I have tried all kinds of things, even posted here before but I’m not sure why. I did not recycle my own code or anything so I don’t know how this problem persists across projects.
The model is simple:
# A simple binary classification model
class BinaryClassifier(nn.Module):
def __init__(self, input_size, hidden_size, num_classes=1):
super().__init__()
self.input_size = input_size
self.num_classes = num_classes
self.linear1 = nn.Linear(input_size, hidden_size)
self.linear2 = nn.Linear(hidden_size, num_classes)
self.relu = nn.ReLU()
def forward(self, x):
x = self.linear1(x)
x = self.relu(x)
x = self.linear2(x)
return x
I have set num_classes as 1 in order to get a probability that the label is 1. I wasn’t sure how else to structure this binary classification.
I use BCEWithLogitsLoss, Adam with a StepLR scheduler
model = BinaryClassifier(X_tensor.shape[1], 512)
criterion = nn.BCEWithLogitsLoss()
optimizer = torch.optim.Adam(model.parameters(), lr=lr)
scheduler = torch.optim.lr_scheduler.StepLR(optimizer, step_size=10, gamma=0.5)
It’s worth mentioning here I only added the scheduler to fix the problem and it did improve the loss but not the flattening out effect.
This is how I train the model:
def sub_train_(model, dataloader):
model.train()
losses = list()
for idx, (X, y) in enumerate(dataloader):
out = model(X)
loss = criterion(out, y.unsqueeze(1))
optimizer.zero_grad()
loss.backward()
optimizer.step()
losses.append(loss.item())
return np.mean(losses), model
def train(model, trainloader, testloader, scheduler, n_epochs):
best_model = model
best_loss = math.inf
ts = time.time()
losses = list()
for epoch in range(n_epochs):
train_loss, model = sub_train_(model, trainloader)
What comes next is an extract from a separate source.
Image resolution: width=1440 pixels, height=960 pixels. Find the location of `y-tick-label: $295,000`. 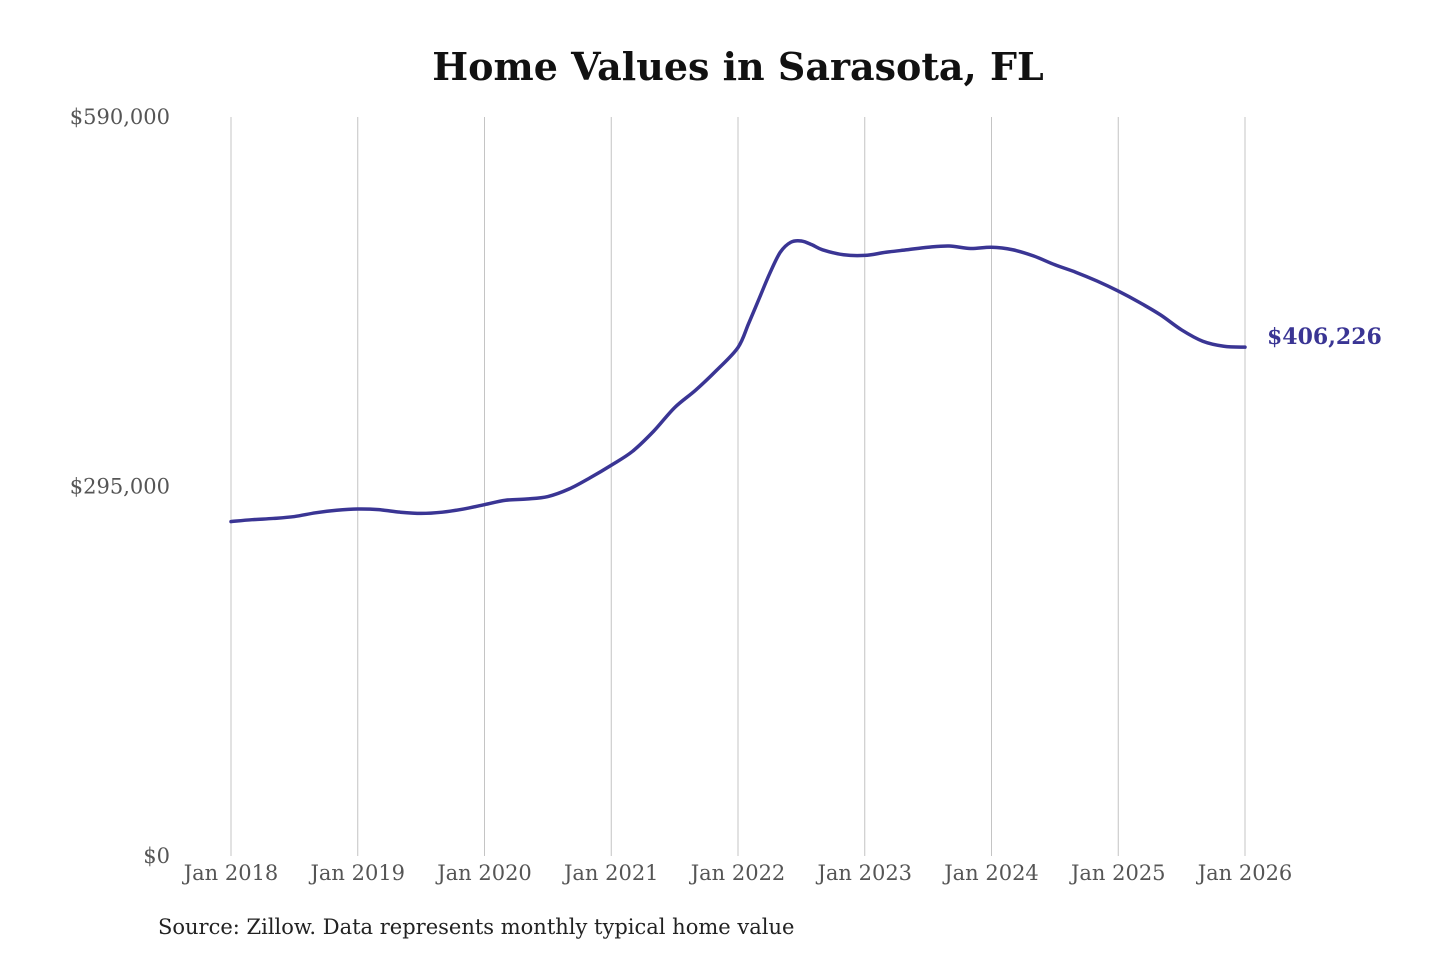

test_loss = sub_valid_(model, testloader)
scheduler.step()
losses.append(train_loss)
if train_loss < best_loss:
best_loss = train_loss
best_model = model
print('Epoch: {}, train_loss: {}, test_loss: {}'.format(
epoch, train_loss, test_loss
))
te = time.time()
fig, ax = plt.subplots()
ax.plot(range(n_epochs), losses)
plt.show()
mins = int((te-ts) / 60)
secs = int((te-ts) % 60)
print('Training completed in {} minutes, {} seconds.'.format(mins, secs))
return losses, best_model
And every time it yields a loss plot like this:
What am I doing wrong here? How can I avoid this happening?
Thank you in advance to anyone who helps me out with this!